The constant nature of the ratio is also known as “weight”, which is also referred to as the Smart Token’s creator. The whole process ensures that buying and selling are at equilibrium since the price is high when the token is bought and the price also drops when it is sold. Just like the principle of supply and demand in economics, price is calculated as a mathematical function (Smart Token and connector balances) since price can adapt with the demanded smart tokens.
Bancor Token Generation Explained
Within three hours, the project of liquidity network blockchain netted about $ 153 million in Ether. This amount made the project one of the most successful token launches in 2017, as reported in this Forbes article about Bancor. At the event of the token generation, there were over 390,000 Ether generated, making it a world record at the time. The event took place on the 12th of June, 2017.
According to Bancor Network Token (BNT), smart tokens will be added with new features in the next 2 years. These features include security upgrades like account recovery, purchasing smart tokens with a credit card, empowering communities to easily use the token without necessarily having the technical know-how, moving the liquidity network completely to a blockchain, and making it possible to decentralize the system. Also, in the next 2 years, there will be a launch of Bancor grants which empower any community to be connected to the Bancor network through the Smart Token connector balance.
Since the launch of the Smart Token, Bancor has made it possible for its token to be activated and it has launched its relay token for over 20 ERC tokens, which are currently convertible through the network. Bancor has also launched their web app on both mobile and desktop platform while deploying a unique widget that will enable users to comfortably convert their tokens irrespective of their location.

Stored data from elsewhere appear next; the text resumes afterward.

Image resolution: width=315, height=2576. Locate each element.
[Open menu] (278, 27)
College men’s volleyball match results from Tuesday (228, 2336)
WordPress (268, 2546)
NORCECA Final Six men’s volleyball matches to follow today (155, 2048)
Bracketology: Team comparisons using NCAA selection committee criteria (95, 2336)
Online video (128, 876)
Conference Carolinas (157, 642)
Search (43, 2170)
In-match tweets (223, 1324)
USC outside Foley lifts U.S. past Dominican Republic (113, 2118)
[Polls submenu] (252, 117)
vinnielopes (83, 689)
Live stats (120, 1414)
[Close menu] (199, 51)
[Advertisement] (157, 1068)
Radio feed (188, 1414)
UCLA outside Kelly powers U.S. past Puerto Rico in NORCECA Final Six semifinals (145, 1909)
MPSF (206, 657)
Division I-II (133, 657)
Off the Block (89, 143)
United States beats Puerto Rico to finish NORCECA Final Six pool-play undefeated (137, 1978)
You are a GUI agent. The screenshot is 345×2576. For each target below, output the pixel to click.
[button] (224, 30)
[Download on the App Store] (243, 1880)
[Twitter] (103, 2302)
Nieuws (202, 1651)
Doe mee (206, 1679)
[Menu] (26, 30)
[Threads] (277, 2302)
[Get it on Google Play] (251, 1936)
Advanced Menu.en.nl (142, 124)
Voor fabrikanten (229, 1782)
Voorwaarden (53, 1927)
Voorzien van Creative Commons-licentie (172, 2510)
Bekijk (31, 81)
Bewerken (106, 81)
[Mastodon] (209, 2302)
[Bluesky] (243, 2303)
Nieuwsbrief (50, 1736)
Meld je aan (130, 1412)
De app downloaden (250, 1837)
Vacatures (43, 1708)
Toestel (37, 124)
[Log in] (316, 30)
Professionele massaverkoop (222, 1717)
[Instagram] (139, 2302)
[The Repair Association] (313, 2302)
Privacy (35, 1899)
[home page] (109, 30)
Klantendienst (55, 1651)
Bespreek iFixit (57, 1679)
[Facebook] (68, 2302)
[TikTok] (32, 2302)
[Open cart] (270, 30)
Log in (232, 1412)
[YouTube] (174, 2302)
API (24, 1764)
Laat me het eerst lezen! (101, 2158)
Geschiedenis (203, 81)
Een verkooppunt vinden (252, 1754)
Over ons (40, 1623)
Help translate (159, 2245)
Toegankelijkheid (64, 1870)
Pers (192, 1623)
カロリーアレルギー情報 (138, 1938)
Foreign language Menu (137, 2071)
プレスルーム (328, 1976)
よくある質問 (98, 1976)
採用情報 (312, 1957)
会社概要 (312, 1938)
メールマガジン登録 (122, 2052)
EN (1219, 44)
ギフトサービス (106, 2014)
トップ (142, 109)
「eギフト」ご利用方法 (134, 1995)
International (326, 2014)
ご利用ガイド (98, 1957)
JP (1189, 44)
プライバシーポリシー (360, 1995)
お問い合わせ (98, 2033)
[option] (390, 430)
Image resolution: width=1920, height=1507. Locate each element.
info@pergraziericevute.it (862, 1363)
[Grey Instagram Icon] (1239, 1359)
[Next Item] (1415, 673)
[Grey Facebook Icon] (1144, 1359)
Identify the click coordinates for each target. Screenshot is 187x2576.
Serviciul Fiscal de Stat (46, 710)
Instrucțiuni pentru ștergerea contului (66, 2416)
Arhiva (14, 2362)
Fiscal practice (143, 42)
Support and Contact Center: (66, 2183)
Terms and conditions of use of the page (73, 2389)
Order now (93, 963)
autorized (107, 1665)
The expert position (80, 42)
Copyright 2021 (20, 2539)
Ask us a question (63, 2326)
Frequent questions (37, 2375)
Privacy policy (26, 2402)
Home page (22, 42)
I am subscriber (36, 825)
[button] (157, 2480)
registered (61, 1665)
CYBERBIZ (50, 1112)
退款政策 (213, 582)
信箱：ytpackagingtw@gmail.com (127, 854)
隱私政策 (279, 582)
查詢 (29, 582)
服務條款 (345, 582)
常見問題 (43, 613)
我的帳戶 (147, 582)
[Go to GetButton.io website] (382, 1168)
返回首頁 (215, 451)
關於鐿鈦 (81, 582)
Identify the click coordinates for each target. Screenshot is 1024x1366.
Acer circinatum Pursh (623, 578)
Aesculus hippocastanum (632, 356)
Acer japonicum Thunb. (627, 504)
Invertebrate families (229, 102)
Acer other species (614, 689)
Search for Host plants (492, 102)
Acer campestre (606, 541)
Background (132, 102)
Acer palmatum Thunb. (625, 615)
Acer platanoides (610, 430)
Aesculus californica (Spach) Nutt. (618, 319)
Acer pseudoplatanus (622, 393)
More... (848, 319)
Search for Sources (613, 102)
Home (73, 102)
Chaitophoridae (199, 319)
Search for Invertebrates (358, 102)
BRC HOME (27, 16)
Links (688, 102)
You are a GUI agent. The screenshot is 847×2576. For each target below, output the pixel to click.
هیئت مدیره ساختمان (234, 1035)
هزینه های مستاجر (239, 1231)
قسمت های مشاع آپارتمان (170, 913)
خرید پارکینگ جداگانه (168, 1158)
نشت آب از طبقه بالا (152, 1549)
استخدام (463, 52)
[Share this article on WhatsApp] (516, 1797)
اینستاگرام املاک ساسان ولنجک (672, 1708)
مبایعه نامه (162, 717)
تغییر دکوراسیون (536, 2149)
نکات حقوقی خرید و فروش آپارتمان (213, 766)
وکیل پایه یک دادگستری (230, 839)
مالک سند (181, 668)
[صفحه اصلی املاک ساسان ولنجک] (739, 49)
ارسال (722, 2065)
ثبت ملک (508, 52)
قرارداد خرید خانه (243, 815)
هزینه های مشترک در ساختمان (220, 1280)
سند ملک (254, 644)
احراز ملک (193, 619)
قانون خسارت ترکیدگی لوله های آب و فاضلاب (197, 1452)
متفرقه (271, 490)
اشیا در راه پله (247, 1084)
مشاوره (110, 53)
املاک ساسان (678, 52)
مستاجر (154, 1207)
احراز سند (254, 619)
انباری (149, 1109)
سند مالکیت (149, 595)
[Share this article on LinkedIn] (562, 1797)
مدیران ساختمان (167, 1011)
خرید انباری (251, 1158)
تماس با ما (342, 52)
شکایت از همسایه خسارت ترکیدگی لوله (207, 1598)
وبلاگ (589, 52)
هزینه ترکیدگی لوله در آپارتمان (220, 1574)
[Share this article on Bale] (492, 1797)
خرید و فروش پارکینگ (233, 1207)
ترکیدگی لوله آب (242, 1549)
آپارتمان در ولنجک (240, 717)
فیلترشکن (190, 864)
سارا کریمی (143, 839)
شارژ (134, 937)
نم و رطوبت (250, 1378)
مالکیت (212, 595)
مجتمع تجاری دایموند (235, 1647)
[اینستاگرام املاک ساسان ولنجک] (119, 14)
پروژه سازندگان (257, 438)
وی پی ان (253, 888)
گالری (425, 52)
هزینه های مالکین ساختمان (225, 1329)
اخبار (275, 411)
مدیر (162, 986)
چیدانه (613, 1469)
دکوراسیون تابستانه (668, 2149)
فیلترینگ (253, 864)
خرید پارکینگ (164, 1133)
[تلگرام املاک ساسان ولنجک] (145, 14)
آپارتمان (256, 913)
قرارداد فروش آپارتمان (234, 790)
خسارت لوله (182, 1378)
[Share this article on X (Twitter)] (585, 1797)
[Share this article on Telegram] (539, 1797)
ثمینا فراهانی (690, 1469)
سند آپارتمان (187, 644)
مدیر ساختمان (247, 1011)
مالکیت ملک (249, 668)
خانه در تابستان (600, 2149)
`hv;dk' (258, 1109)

Bancor Network Token holds Ether as its primary token connected to its network, hence making it possible for the conversion of tokens to Ether, so long as the token is connected to the Bancor Network There won’t be any need to match buyers and sellers. As it stands now, this feat is a great achievement in the world of blockchain. Bancor is single-handedly driving a technology that will provide a solution to the problem of liquidity while creating cryptocurrencies that are intrinsically liquid.
Summing it All Up
Bancor has successfully discovered a new model – without relying on the traditional method of buying and selling tokens, Bancor is reinventing liquidity. This method is made possible through the use of smart contracts that are currently available on the Ethereum network. This model allows balancing at all times other connected tokens. The Bancor model makes use of a simple formula to calculate and recalculate the price of Smart Tokens that is convertible at any point on the network for any of its connected tokens.
The Bancor model replaces the traditional method of determining price. Previously this required a highly labor-intensive process involving “matchmaking” before a trade could be carried out. The model offers a lot of functions such as decentralization, improvement in efficiency, transparency, stability for the emerging cryptocurrency, and accessibility in a dynamic economy.